A groundbreaking study from the University of Granada, however, may have uncovered a way to treat bulimia using nothing more than a mirror and some simple mindfulness tools. Specifically, among women with bulimia, researchers identified two psychological techniques that were found to reduce body image dissatisfaction and bring down levels of salivary cortisol, which is a hormone released in times of stress.
Mirror, Mirror on the Wall
The first technique, “guided exposure,” asked participants to observe themselves in the mirror while describing their bodies in a “neutral and objective” way – kind of like instructing an artist to draw them. The second technique, “pure exposure,” asked participants observe their bodies in the mirror and express how it makes them feel — positive or negative.

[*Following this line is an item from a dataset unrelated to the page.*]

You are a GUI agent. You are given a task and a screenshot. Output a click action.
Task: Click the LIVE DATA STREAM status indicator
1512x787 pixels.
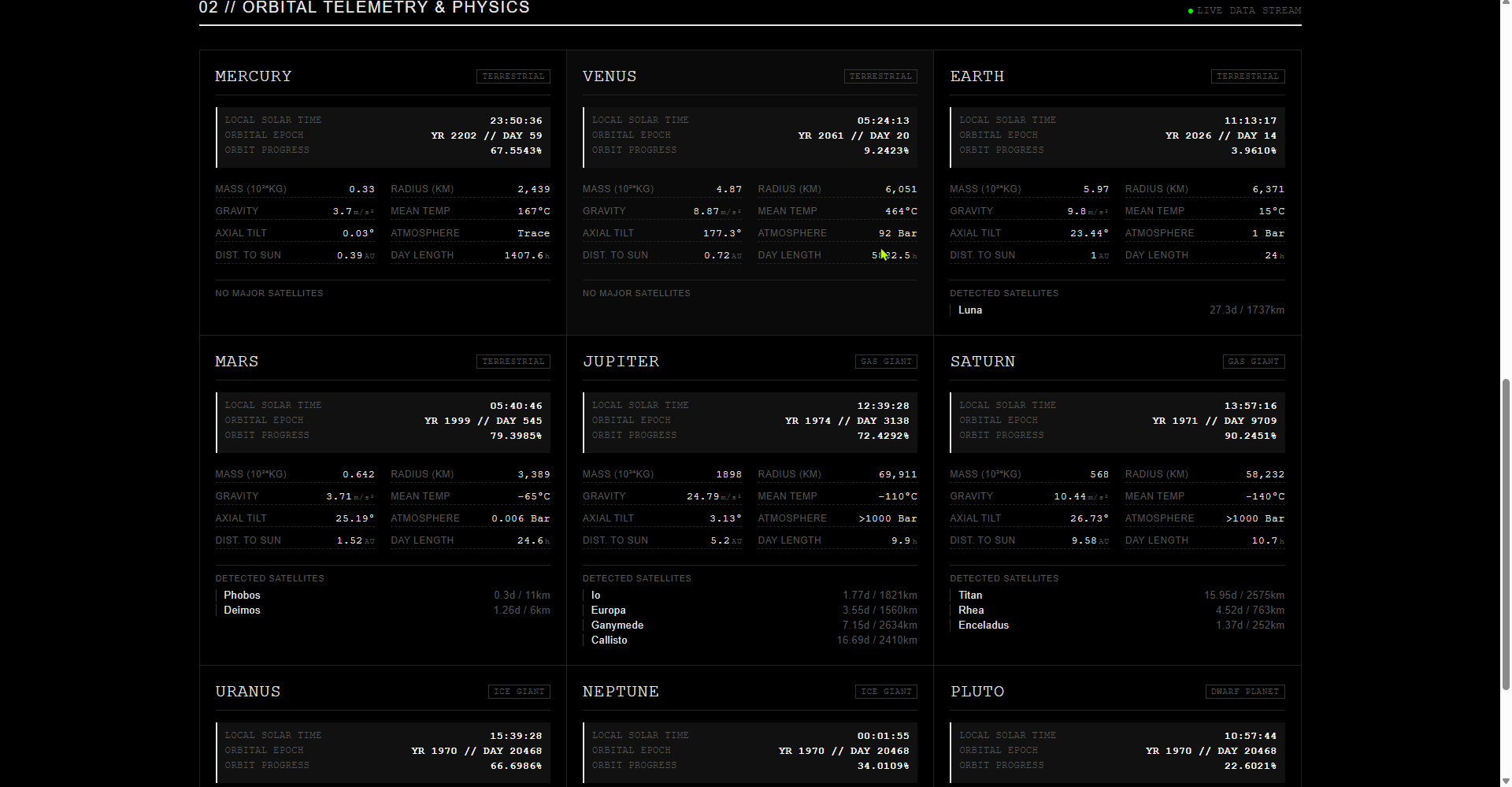[x=1244, y=10]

The study involved 29 women who were all diagnosed with bulimia nervosa and high body dissatisfaction. They were divided into two groups: One group received the guided exposure technique, the other received pure exposure.
Researchers tracked changes in their feelings, as well as their body satisfaction and salivary cortisol levels.
Resulting Data Highlights
- The researchers found that both exposure techniques reduced negative thoughts and feelings
- Both techniques boosted positive thoughts and feelings, throughout the course of the treatment.
- Both techniques also reduced cortisol levels.
- However, the pure exposure technique was more effective at increasing body satisfaction; it also minimized the discomfort caused by the sight of their own body during sessions.
These findings seem to indicate that expressing negative thoughts and feelings about body image are largely effective. This kind of technique “could be an effective therapeutic strategy for reducing body dissatisfaction in people with eating disorders and, in a preventive way, in women with high body dissatisfaction levels,” said the study’s lead author, UGR researcher Sandra Díaz Ferrer.
Love Yourself – Just as You Are
Body dissatisfaction is one of the primary causes of eating disorders, which have become a growing problem among men and women of all ages.
Exposure – in this case, to your own body – is one of the most studied body satisfaction methods developed in recent decades. Díaz Ferrer explains that the goal is to teach people to “manage negative thoughts and feelings” about their bodies in a “more constructive way, without avoiding them.”
“With this research, we don’t expect women to change their bodies, but to let them be able to accept them and to love them as they are,” she says. “We should not let mirrors to be enemies in which we can only see what society tells us is beautiful.”